Restate the entries word for word, omitting nothing.
===== Data section
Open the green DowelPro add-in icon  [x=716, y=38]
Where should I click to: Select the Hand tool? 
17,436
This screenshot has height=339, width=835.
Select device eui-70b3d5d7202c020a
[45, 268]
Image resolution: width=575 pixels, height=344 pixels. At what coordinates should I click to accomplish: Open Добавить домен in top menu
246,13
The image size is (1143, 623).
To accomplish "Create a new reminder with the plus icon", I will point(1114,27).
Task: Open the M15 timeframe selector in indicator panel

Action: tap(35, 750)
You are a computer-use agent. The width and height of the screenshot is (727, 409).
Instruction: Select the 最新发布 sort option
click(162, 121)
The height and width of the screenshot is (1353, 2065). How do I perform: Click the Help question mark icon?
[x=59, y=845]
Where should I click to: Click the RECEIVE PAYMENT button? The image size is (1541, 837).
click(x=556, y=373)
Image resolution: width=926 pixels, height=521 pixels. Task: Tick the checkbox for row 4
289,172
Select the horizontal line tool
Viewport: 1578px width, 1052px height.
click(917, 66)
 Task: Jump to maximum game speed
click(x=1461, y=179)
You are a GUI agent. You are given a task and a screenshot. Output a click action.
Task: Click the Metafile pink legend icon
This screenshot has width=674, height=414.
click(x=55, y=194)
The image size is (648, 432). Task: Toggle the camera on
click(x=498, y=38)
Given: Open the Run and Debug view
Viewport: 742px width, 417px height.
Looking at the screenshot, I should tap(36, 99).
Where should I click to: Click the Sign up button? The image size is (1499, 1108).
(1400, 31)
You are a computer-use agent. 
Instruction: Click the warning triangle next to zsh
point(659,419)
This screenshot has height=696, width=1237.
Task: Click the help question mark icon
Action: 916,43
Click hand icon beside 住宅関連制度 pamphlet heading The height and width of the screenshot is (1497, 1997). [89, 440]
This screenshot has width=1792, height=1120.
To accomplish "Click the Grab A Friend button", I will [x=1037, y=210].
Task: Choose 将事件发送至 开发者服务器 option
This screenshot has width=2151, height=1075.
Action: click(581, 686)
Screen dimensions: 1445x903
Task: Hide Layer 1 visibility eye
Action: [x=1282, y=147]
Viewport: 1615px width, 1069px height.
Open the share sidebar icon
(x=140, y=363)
==========
- Answer box -
Open the green DowelPro add-in icon  [x=716, y=38]
Where should I click to: Select the Hand tool? 
17,436
This screenshot has height=339, width=835.
Select device eui-70b3d5d7202c020a
[45, 268]
Image resolution: width=575 pixels, height=344 pixels. At what coordinates should I click to accomplish: Open Добавить домен in top menu
246,13
The image size is (1143, 623).
To accomplish "Create a new reminder with the plus icon", I will point(1114,27).
Task: Open the M15 timeframe selector in indicator panel

Action: tap(35, 750)
You are a computer-use agent. The width and height of the screenshot is (727, 409).
Instruction: Select the 最新发布 sort option
click(162, 121)
The height and width of the screenshot is (1353, 2065). How do I perform: Click the Help question mark icon?
[x=59, y=845]
Where should I click to: Click the RECEIVE PAYMENT button? The image size is (1541, 837).
click(x=556, y=373)
Image resolution: width=926 pixels, height=521 pixels. Task: Tick the checkbox for row 4
289,172
Select the horizontal line tool
Viewport: 1578px width, 1052px height.
click(917, 66)
 Task: Jump to maximum game speed
click(x=1461, y=179)
You are a GUI agent. You are given a task and a screenshot. Output a click action.
Task: Click the Metafile pink legend icon
This screenshot has width=674, height=414.
click(x=55, y=194)
The image size is (648, 432). Task: Toggle the camera on
click(x=498, y=38)
Given: Open the Run and Debug view
Viewport: 742px width, 417px height.
Looking at the screenshot, I should tap(36, 99).
Where should I click to: Click the Sign up button? The image size is (1499, 1108).
(1400, 31)
You are a computer-use agent. 
Instruction: Click the warning triangle next to zsh
point(659,419)
This screenshot has height=696, width=1237.
Task: Click the help question mark icon
Action: 916,43
Click hand icon beside 住宅関連制度 pamphlet heading The height and width of the screenshot is (1497, 1997). [89, 440]
This screenshot has width=1792, height=1120.
To accomplish "Click the Grab A Friend button", I will [x=1037, y=210].
Task: Choose 将事件发送至 开发者服务器 option
This screenshot has width=2151, height=1075.
Action: click(581, 686)
Screen dimensions: 1445x903
Task: Hide Layer 1 visibility eye
Action: [x=1282, y=147]
Viewport: 1615px width, 1069px height.
Open the share sidebar icon
(x=140, y=363)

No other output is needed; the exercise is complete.